Dataset extract:
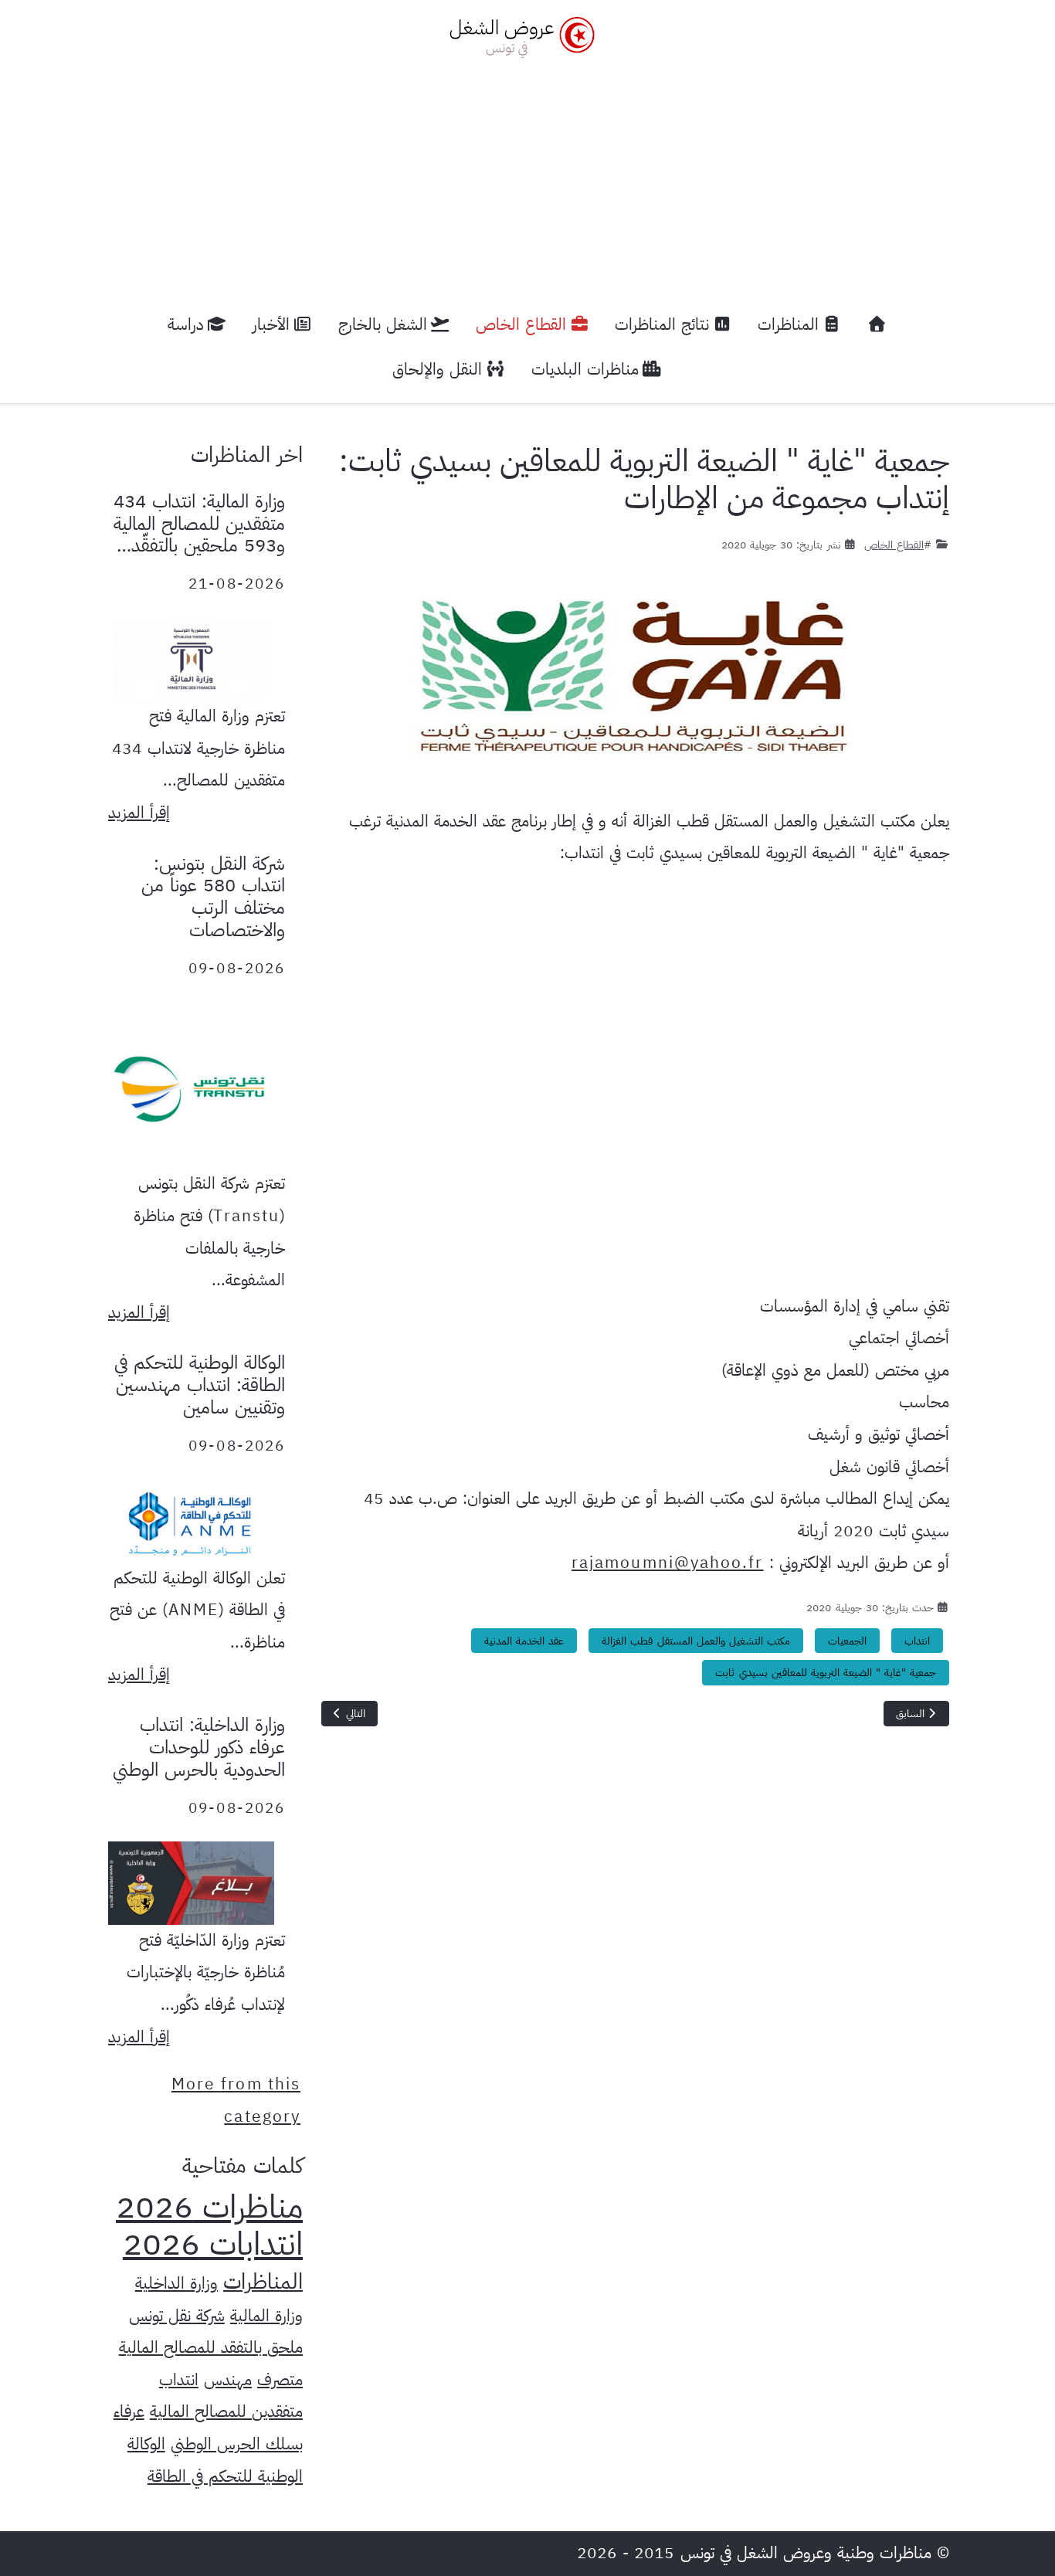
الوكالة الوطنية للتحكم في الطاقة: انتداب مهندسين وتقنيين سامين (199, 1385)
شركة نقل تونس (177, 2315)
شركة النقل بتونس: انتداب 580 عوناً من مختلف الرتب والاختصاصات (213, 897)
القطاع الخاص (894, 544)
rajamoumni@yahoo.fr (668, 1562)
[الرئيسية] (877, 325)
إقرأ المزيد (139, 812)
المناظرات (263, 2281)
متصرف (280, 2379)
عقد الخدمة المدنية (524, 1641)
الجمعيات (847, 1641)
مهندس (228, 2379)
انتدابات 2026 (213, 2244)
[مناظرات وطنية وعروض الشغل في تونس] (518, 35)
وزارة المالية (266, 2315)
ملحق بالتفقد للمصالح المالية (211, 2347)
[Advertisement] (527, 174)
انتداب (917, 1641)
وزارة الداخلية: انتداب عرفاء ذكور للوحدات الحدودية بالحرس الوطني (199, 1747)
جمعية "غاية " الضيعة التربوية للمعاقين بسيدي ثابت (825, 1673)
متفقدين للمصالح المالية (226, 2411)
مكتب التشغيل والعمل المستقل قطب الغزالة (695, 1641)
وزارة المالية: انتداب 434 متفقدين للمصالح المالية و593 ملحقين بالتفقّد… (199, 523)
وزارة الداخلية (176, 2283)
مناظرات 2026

* * *

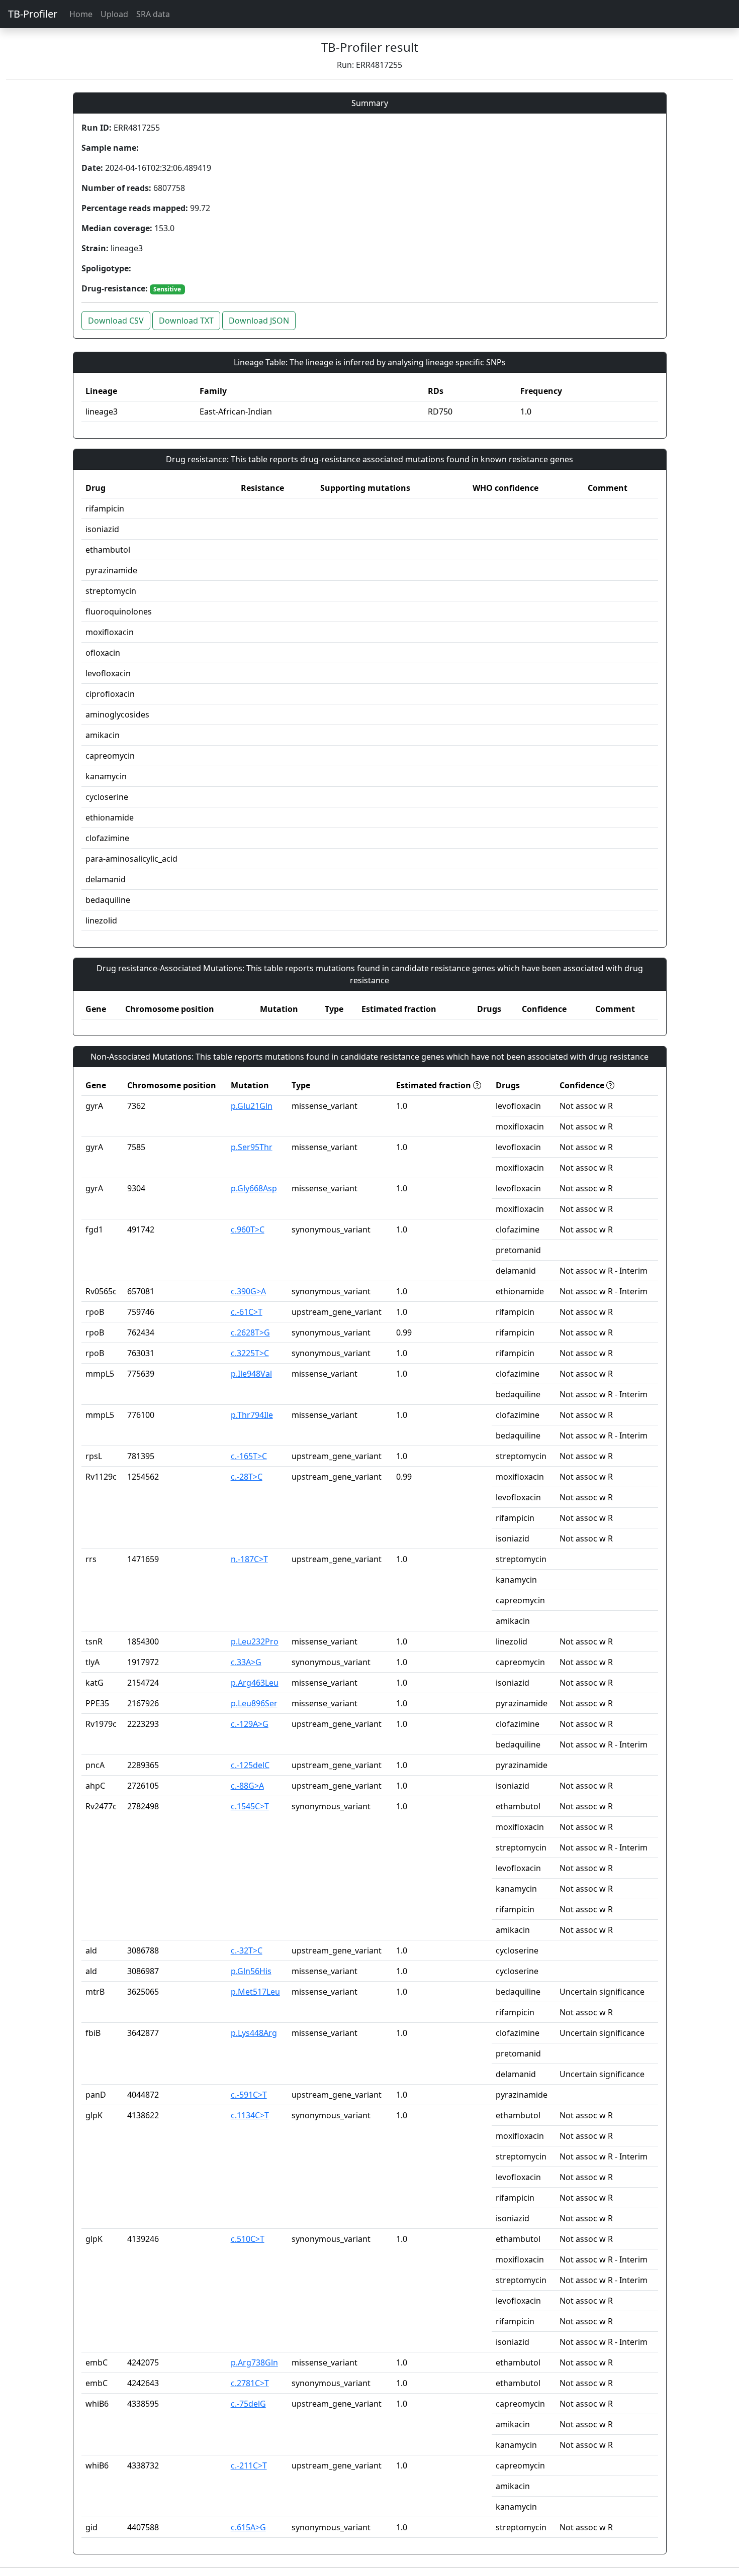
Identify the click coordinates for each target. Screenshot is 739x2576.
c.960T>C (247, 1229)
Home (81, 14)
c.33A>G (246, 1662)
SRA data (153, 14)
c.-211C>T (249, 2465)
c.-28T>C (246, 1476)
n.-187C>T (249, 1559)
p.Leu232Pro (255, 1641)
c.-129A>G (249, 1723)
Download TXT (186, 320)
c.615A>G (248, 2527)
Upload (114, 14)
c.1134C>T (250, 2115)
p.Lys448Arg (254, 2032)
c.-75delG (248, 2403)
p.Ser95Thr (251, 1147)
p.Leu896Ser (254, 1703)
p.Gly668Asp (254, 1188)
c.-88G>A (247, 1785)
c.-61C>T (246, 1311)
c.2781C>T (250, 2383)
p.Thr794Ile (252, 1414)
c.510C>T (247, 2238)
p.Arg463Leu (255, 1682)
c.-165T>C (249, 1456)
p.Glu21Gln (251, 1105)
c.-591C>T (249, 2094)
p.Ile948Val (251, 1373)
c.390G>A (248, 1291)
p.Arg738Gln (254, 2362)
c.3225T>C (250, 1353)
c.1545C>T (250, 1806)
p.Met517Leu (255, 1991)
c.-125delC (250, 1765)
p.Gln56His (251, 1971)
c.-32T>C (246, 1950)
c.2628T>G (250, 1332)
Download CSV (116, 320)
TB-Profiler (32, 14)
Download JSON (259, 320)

Problem requirements:
Retype exactly, and only, the lines above from the one where "p.Ile948Val (251, 1373)" occurs up to and including the one where "Download JSON (259, 320)" occurs.

The answer:
p.Ile948Val (251, 1373)
c.390G>A (248, 1291)
p.Arg738Gln (254, 2362)
c.3225T>C (250, 1353)
c.1545C>T (250, 1806)
p.Met517Leu (255, 1991)
c.-125delC (250, 1765)
p.Gln56His (251, 1971)
c.-32T>C (246, 1950)
c.2628T>G (250, 1332)
Download CSV (116, 320)
TB-Profiler (32, 14)
Download JSON (259, 320)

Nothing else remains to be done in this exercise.